● **Exercise goal**:
Return all lines in the material below that contain "computer".

● **Extracted records**:

--- --- ---

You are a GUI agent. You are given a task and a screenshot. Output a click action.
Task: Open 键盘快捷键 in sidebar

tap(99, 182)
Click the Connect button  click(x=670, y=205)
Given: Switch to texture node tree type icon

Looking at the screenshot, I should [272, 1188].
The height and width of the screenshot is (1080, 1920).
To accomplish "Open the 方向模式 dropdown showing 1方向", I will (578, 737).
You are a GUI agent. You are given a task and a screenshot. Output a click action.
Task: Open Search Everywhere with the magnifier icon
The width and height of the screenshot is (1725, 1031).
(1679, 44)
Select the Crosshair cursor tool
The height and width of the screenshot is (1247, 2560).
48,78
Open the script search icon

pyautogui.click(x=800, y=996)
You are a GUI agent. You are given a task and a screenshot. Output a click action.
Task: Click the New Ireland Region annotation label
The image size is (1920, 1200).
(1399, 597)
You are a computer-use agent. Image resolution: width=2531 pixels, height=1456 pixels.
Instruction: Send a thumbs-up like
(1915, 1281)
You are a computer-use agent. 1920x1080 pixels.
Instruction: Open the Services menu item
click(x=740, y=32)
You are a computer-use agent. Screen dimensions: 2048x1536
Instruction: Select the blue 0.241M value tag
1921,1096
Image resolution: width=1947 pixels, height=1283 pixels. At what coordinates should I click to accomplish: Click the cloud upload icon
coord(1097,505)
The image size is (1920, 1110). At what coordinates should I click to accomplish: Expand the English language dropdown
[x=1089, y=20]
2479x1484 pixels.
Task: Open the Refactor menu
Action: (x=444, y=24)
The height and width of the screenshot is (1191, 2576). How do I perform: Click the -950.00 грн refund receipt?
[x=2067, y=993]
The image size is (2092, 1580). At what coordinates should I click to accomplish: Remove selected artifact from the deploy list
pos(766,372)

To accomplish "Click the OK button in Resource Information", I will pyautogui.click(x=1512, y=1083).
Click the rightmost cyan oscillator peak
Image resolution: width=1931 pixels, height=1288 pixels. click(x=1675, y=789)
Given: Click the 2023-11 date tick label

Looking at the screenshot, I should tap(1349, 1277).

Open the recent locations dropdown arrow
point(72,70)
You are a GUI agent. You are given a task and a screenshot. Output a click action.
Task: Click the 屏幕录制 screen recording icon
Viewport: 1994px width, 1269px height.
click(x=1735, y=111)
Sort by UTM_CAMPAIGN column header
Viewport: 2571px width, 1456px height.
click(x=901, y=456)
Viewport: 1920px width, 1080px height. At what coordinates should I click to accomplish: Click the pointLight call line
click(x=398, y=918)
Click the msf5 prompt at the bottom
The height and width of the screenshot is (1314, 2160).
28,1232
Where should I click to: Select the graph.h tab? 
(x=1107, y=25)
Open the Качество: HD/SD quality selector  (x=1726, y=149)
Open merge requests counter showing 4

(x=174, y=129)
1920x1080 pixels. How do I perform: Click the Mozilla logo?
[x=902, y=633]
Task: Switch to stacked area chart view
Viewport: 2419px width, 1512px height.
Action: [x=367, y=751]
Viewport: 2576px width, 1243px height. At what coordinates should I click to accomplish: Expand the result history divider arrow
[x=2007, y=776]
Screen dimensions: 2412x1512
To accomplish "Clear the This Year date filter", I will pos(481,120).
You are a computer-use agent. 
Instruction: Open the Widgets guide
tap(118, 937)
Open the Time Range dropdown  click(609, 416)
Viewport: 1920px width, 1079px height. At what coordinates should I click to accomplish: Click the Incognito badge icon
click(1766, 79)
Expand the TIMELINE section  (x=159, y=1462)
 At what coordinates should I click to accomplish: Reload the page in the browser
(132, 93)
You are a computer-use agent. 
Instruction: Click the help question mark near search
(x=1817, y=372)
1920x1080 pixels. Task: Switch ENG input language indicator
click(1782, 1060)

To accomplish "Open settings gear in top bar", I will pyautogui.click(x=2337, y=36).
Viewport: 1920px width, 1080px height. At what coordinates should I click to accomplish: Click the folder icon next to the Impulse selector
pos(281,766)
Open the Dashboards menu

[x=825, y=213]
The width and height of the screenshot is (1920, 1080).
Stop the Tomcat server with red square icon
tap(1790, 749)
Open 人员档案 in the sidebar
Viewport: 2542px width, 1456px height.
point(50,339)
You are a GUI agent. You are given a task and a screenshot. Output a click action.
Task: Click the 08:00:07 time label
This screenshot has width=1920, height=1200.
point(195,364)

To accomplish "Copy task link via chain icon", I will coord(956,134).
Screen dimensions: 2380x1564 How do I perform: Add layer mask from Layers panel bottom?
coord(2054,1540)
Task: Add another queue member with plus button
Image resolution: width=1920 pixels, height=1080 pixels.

--- --- ---

● **Exercise solution**:
You are a computer-use agent. Image resolution: width=2531 pixels, height=1456 pixels.
You are a computer-use agent. 1920x1080 pixels.
You are a computer-use agent. Screen dimensions: 2048x1536
You are a computer-use agent. 
You are a computer-use agent. 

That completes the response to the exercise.